Mercoledì della VI settimana del tempo di Pasqua

Letture: At 17,15.22-18,1 / Sal 148 / Gv 16,12-15


GRADUALITÀ



Non fu certo un disastro. Anzi, con la sua non comune capacità di entrare in dialogo con ogni contesto culturale, l'apostolo Paolo riuscì a farsi ascoltare volentieri «in mezzo all'Areopago» (At 17,22). Il suo spirito di osservazione e la sua profonda intelligenza gli permisero di saper catturare prima l'attenzione dei «cittadini ateniesi», ai quali disse: «Vedo che in tutto siete molto religiosi. Passando infatti e osservando i vostri monumenti sacri, ho trovato anche un altare con l'iscrizione: 'A un dio ignoto'» (17,23). E poi di compiere il grande annuncio evangelico: «Ebbene, colui che, senza conoscerlo, voi adorate, io ve lo annuncio» (17,23). Forse però il suo ardore si spinse troppo oltre, arrivando in pochi minuti ad annunciare la risurrezione dai morti di «un uomo» designato da Dio. A quelle parole «alcuni lo deridevano, altri dicevano: 'Su questo ti sentiremo un'altra volta'» (17,31). Quando poi l'apostolo arrivò a Corinto (successiva tappa del suo viaggio missionario) fu costretto a riconoscere che non è «l'eccellenza della parola o della sapienza» poter convertire gli uomini al mistero di Cristo, ma solo l'unzione dello Spirito Santo che è legata alla parola della croce: «Io ritenni di non sapere altro in mezzo a voi se non Gesù Cristo, e Cristo crocifisso. Mi presentai a voi nella debolezza e con molto timore e trepidazione. La mia parola e la mia predicazione non si basarono su discorsi persuasivi di sapienza, ma sulla manifestazione dello Spirito e della sua potenza, perché la vostra fede non fosse fondata sulla sapienza umana, ma sulla potenza di Dio» (1Cor 2,2-4). 

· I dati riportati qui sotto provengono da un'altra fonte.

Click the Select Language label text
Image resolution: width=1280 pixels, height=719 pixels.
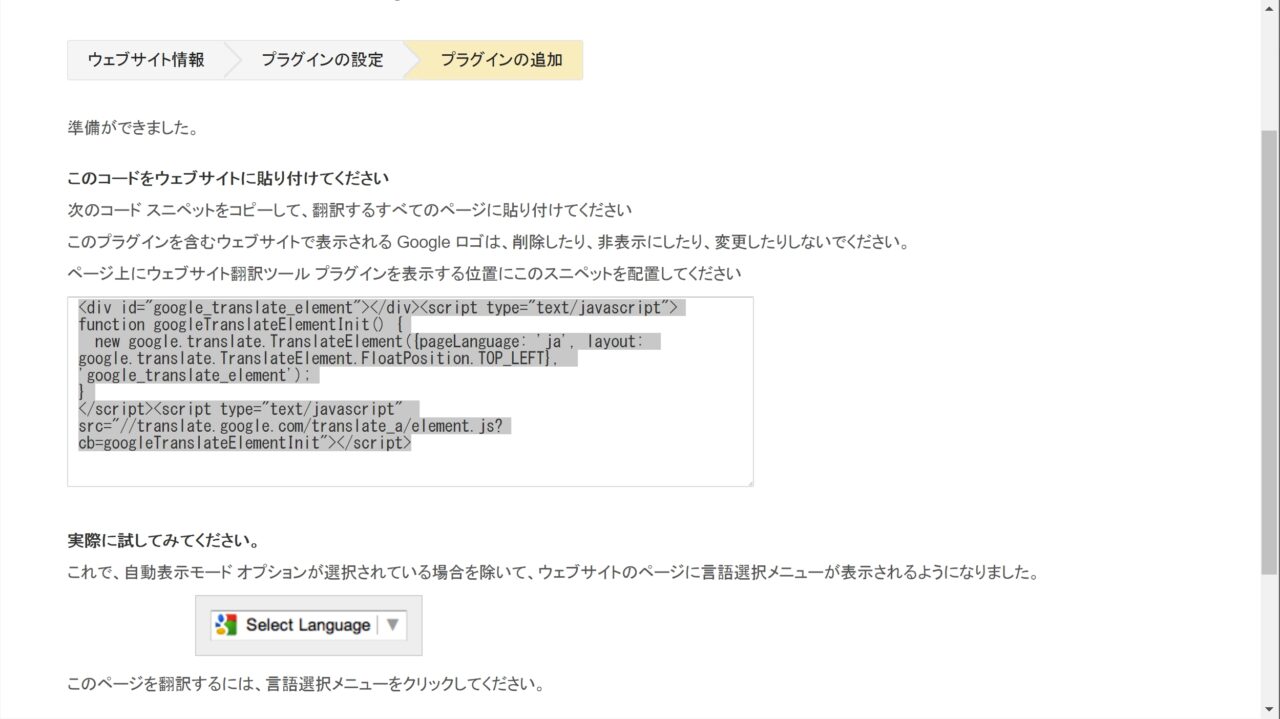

Ogni apostolo impara a sue spese quanto sia necessario un cammino per poter giungere o per condurre gli altri verso «tutta la verità» (Gv 16,3). E, soprattutto, di come all'interno della verità che Dio ha rivelato il mistero della croce abbia una centralità indiscutibile e imprescindibile. Proprio queste motivazioni suggeriscono al Signore Gesù di mantenere una prudente e intelligente gradualità nell'introdurre i suoi discepoli verso la pienezza della fede: «Molte cose ho ancora da dirvi, ma per il momento non siete capaci di portarne il peso» (16,12). Il Maestro ha saputo fermarsi prima che lo «spettacolo» (Lc 23,48) della croce accecasse il cuore dei discepoli, affidando allo Spirito Santo il compito di continuare a annunciare il mistero di Dio. C’è infatti un «peso» (Gv 16,12) specifico che ogni verità porta con sé, che non sempre siamo capaci di «portare» (16,12) nel nostro cuore. In molte relazioni che viviamo, spesso trascuriamo di chiederci a che velocità convenga viaggiare, lasciandoci il più delle volte vincere dall’ansia di manifestarci oppure di inghiottire l’altro dentro i nostri bisogni. Ma chi ama non ha e non può avere fretta, perché l’amore riesce a mettere al centro non il proprio bisogno ma quello dell’altro. L’amore è «paziente» e non è «invidioso» (1Cor 13,4). Certo, bisogna fare attenzione che una necessaria gradualità non si trasformi, colpevolmente, in superficialità e rassegnazione. La lezione dell’apostolo ad Atene può rimanere un perenne monito a non dimenticare mai di mantenere al centro del nostro cuore «la parola della croce» (1,18), anche quando percorsi più comodi e accomodanti si presentano davanti alla nostra volontà. La parola della croce è continuamente sottoposta al rischio di apparire imprudente «stoltezza», ma «per noi» resta l’unica «potenza di Dio» (1,18) capace di offrire un fondamento solido alle «cose future» (Gv 16,13) che «il Padre possiede» (16,15) e che lo Spirito «prenderà» e ci «annunzierà» (16,15).